Later Benham found some excuses for fear, came even to dealings with fear.  He never, however, admits that this universal instinct is any better than a kindly but unintelligent nurse from whose fostering restraints it is man’s duty to escape.  Discretion, he declared, must remain; a sense of proportion, an “adequacy of enterprise,” but the discretion of an aristocrat is in his head, a tactical detail, it has nothing to do with this visceral sinking, this ebb in the nerves.  “From top to bottom, the whole spectrum of fear is bad, from panic fear at one extremity down to that mere disinclination for enterprise, that reluctance and indolence which is its lowest phase.  These are things of the beast, these are for creatures that have a settled environment, a life history, that spin in a cage of instincts.  But man is a beast of that kind no longer, he has left his habitat, he goes out to limitless living. . . .”

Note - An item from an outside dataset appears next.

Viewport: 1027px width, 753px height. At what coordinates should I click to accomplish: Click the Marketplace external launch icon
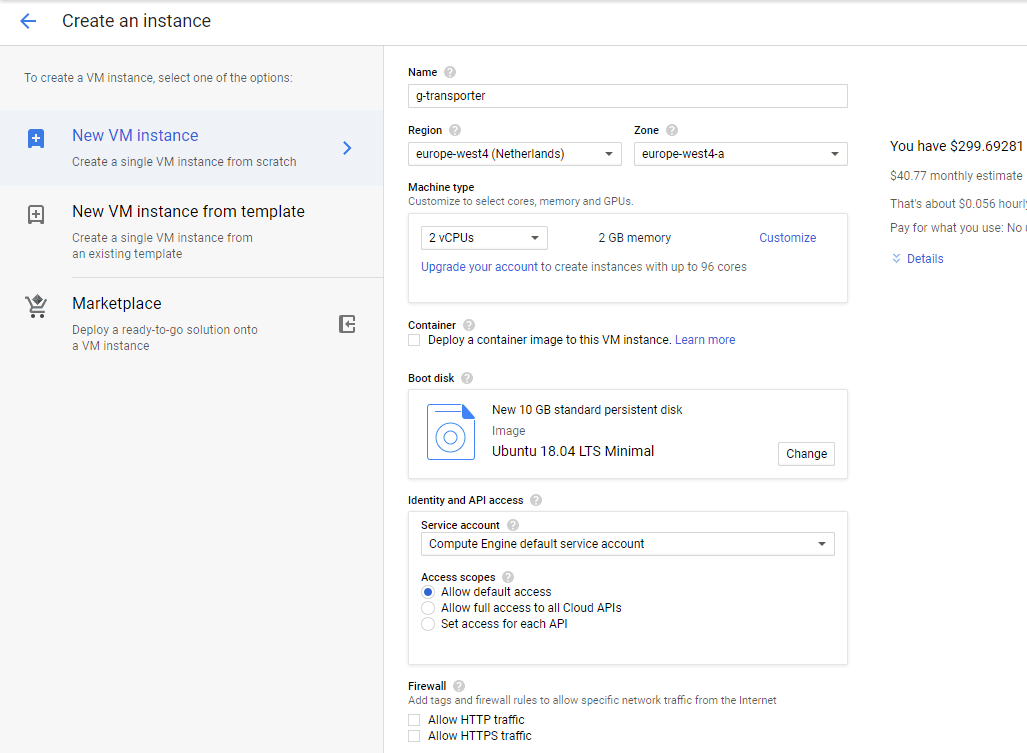coord(347,324)
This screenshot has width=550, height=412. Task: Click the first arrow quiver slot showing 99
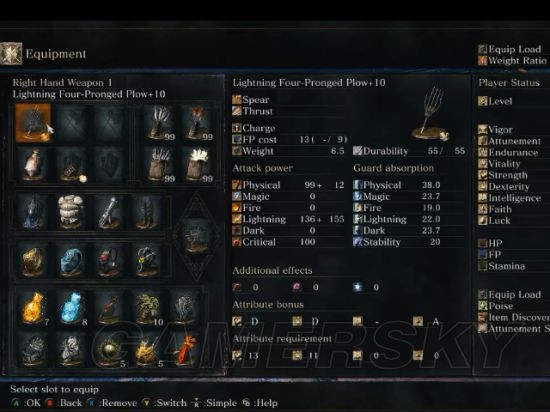click(x=160, y=123)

This idea of man going out into new things, leaving securities, habits, customs, leaving his normal life altogether behind him, underlay all Benham’s aristocratic conceptions.  And it was natural that he should consider fear as entirely inconvenient, treat it indeed with ingratitude, and dwell upon the immense liberations that lie beyond for those who will force themselves through its remonstrances. . . .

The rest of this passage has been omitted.